What the task requires
Copy the rows word for word, starting with the line that contains "The height and width of the screenshot is (575, 1024)." and continuing through the line that contains "will [1212, 98].", both included.

Rows for locating described items:
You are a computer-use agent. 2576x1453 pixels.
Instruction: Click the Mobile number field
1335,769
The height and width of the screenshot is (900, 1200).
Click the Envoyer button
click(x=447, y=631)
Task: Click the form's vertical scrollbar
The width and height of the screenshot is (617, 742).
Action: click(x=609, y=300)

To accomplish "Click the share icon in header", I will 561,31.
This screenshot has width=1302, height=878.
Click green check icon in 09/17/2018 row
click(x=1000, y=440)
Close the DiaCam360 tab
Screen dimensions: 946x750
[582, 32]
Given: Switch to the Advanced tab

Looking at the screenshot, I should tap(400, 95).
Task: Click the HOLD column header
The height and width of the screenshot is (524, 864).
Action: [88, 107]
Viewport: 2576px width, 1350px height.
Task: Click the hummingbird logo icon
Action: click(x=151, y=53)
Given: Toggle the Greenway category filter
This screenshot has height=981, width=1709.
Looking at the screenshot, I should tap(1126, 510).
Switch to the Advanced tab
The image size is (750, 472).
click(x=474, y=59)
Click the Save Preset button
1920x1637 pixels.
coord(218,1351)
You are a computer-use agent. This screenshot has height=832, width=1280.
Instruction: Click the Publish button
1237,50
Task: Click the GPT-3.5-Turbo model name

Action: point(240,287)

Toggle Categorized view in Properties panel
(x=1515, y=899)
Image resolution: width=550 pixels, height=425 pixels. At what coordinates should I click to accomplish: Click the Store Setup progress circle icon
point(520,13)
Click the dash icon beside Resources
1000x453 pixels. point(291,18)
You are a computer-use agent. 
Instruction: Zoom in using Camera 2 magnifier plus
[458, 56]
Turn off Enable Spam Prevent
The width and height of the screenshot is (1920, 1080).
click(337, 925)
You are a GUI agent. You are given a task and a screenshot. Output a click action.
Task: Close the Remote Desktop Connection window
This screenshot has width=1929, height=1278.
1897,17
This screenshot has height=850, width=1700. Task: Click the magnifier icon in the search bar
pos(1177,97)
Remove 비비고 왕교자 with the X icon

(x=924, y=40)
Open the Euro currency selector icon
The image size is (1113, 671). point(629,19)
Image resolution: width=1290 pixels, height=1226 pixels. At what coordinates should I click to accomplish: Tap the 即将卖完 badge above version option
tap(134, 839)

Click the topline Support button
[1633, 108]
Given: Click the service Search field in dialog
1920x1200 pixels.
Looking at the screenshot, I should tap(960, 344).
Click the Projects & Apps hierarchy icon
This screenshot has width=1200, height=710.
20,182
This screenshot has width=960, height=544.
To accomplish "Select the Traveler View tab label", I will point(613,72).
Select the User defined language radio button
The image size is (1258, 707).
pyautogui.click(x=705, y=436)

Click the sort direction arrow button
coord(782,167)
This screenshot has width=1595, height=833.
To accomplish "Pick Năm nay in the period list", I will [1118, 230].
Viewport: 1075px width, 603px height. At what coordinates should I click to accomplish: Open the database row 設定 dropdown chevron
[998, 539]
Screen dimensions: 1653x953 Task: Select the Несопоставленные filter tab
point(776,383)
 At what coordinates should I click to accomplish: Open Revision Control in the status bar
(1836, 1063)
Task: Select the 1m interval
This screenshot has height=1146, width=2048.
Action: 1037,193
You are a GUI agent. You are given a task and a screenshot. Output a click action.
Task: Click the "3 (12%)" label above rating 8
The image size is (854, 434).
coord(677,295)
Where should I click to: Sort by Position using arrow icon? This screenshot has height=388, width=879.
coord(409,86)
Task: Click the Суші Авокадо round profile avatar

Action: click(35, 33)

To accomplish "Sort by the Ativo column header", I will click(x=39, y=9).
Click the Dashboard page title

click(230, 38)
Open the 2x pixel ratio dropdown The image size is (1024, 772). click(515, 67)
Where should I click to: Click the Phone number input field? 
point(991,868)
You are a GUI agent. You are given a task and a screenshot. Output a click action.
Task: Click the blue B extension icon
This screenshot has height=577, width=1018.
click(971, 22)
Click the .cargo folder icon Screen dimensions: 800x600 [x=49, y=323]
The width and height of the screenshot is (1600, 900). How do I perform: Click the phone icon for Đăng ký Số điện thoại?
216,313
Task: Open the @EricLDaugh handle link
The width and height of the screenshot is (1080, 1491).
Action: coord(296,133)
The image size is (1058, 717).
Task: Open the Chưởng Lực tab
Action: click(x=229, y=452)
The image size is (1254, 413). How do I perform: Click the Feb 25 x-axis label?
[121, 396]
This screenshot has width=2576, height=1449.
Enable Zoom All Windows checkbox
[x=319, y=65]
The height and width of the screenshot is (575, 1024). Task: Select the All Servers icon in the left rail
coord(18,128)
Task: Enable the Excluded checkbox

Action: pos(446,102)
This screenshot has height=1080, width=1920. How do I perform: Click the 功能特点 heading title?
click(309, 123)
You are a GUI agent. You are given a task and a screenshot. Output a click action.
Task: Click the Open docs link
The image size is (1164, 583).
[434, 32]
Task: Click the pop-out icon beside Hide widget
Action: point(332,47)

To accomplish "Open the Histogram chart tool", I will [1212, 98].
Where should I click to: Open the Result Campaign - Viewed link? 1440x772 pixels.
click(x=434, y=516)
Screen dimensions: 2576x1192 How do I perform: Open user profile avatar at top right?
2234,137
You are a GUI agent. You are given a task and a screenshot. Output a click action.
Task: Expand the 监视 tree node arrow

Solved exercise
The height and width of the screenshot is (575, 1024). Task: Select the All Servers icon in the left rail
coord(18,128)
Task: Enable the Excluded checkbox

Action: pos(446,102)
This screenshot has height=1080, width=1920. How do I perform: Click the 功能特点 heading title?
click(309, 123)
You are a GUI agent. You are given a task and a screenshot. Output a click action.
Task: Click the Open docs link
The image size is (1164, 583).
[434, 32]
Task: Click the pop-out icon beside Hide widget
Action: point(332,47)

To accomplish "Open the Histogram chart tool", I will [1212, 98].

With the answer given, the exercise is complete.